7.6 MAMA Spectral Offsetting

7.6.1 FUV First-Order Spectral Offset to Avoid Repeller Wire

For the FUV-MAMA, the repeller wire produces a small shadow on the detector (with a depth of ~10%) which is apparent on FUV-MAMA flat-field images (see Section 7.4.1). To avoid first-order mode spectra falling on the repeller wire shadow, all data taken with the G140L and G140M gratings are projected to fall 3 arcseconds or ~120 low-resolution pixels below the repeller wire (to AXIS2=392) from the detector center (see also Section 11.1.2). This offsetting is done using the Mode Select Mechanism to tilt the grating. For these modes the projected field of view is therefore asymmetric with respect to the specified target coordinates. Note that in Cycle 7, prior to March 15, 1999, the offset from the detector center was done in the opposite direction (to AXIS2=632). However, as this caused G140L and G140M point source spectra to fall onto the region of the FUV-MAMA with the highest dark current, this was changed to the current setting. Observers who wish to match the field of views of Cycle 7 observations will need to take this difference into account.

7.6.2 Monthly Spectral Offsetting of All MAMA Modes

Beginning in January 1998 the projections of the spectra on the detector for all NUV- and FUV-MAMA spectroscopic modes were shifted slightly each month. This procedure was instituted in order to minimize uneven charge depletion in the microchannel plates that would increase the non-uniformity of the flat fields. These monthly charge-offsetting shifts can shift the spectrum ±15 low-resolution pixels in AXIS1 (dispersion) and ±40 low-resolution pixels in AXIS2 (cross-dispersion). Hence observers are advised to select settings that keep wavelength ranges and targets of interest away from the extreme ends of the long slits.

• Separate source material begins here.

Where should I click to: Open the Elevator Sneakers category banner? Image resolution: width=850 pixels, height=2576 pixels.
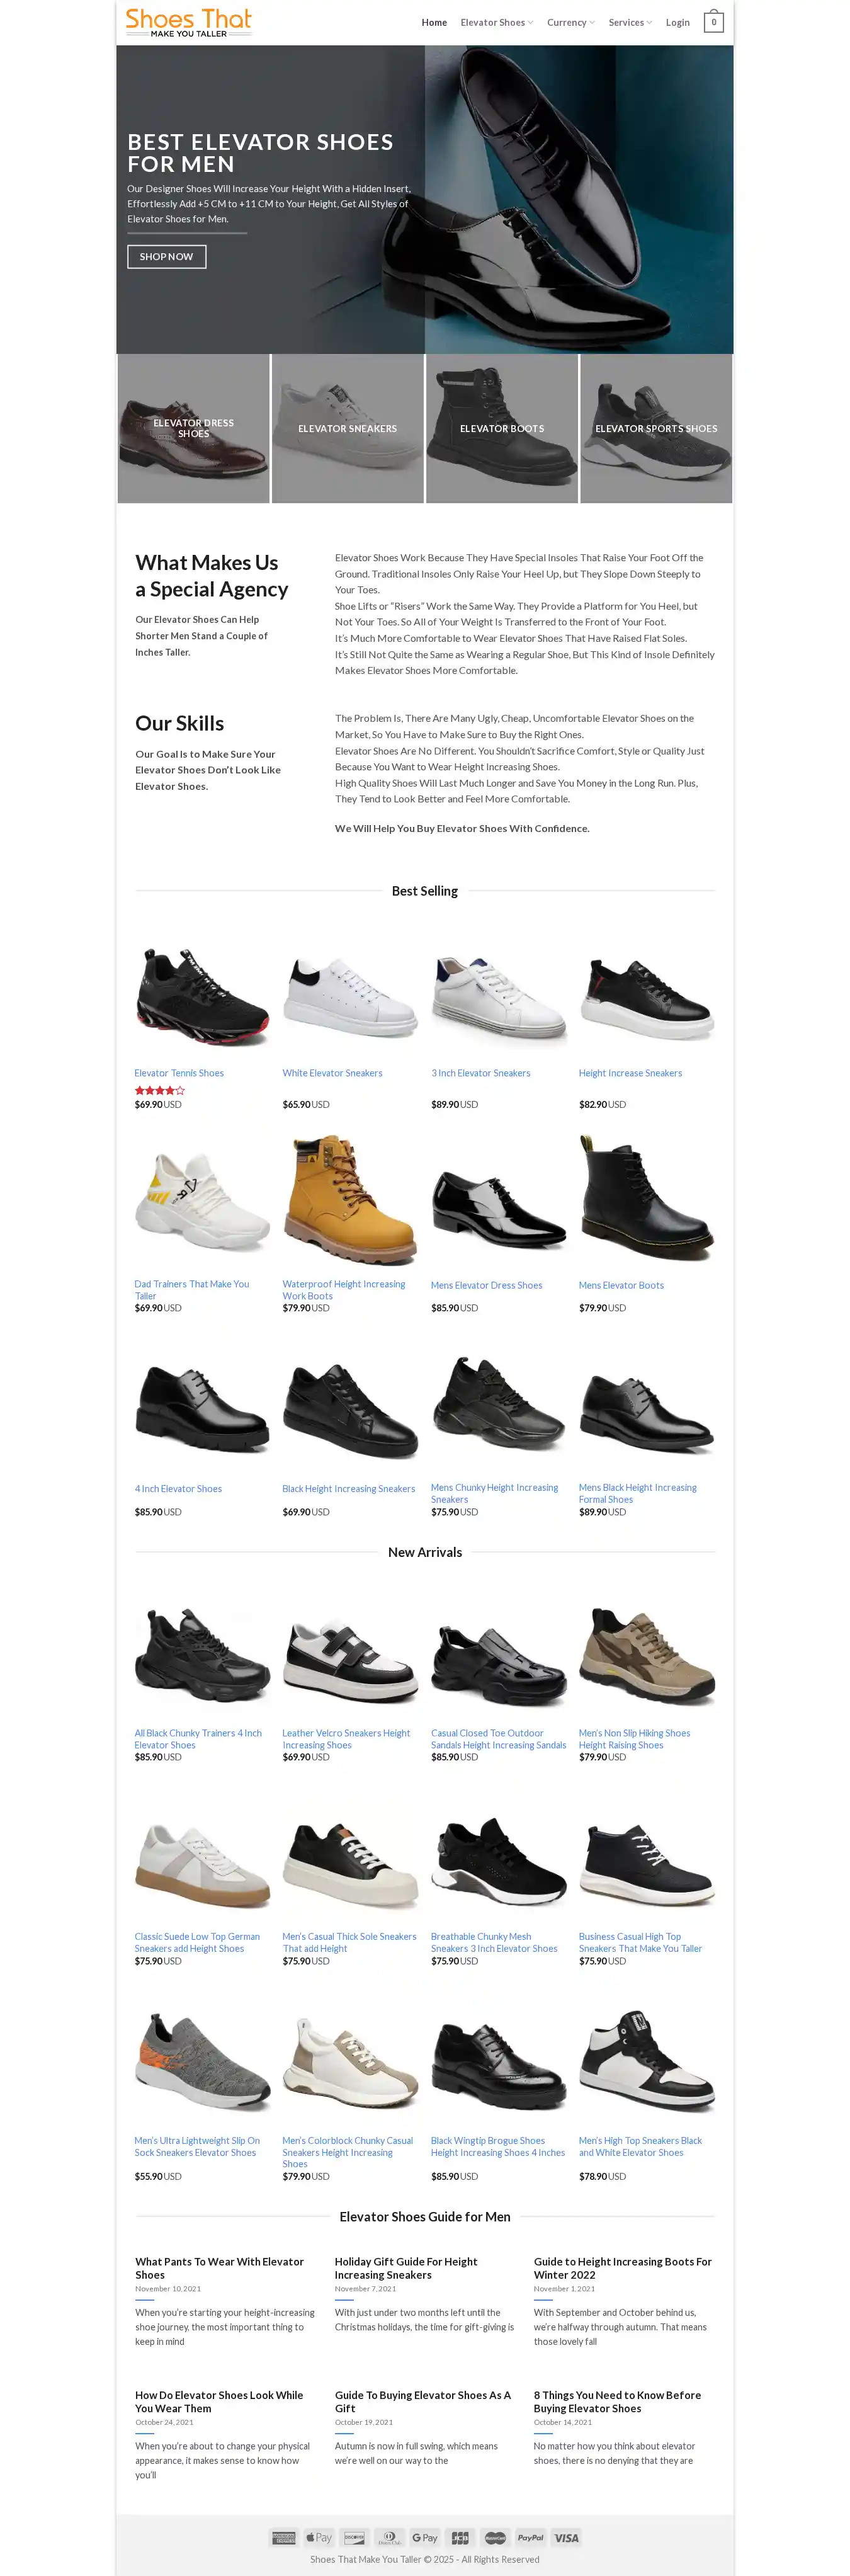[x=348, y=428]
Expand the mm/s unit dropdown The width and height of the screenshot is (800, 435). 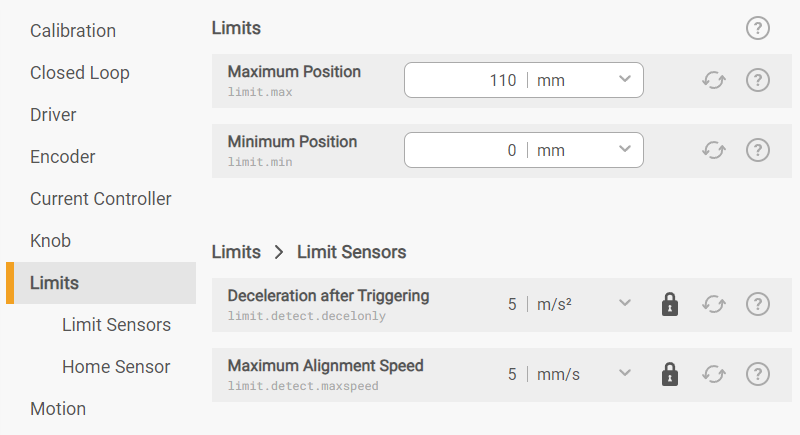pyautogui.click(x=625, y=374)
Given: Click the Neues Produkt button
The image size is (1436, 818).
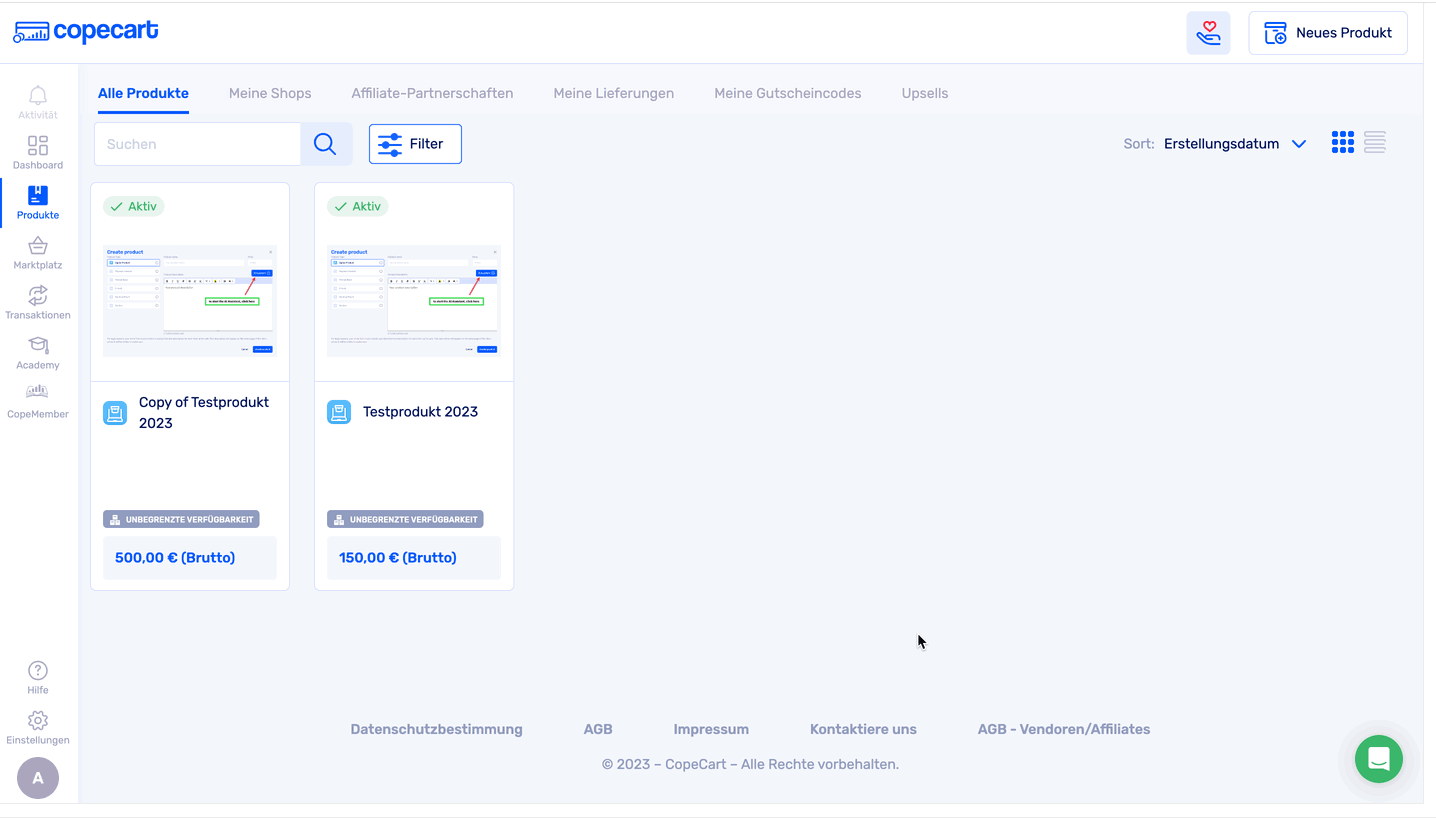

Starting in August 2002 this monthly offsetting was disabled for the MAMA echelle modes, although it continues to be done for 1st order MAMA spectroscopic modes. It was realized that moving the echelle spectrum in the AXIS1 direction shifts the echelle blaze function by a different amount than it shifts the wavelength scale. This misalignment of the blaze function with the wavelength scale makes proper flux calibration of the extracted spectrum significantly more difficult.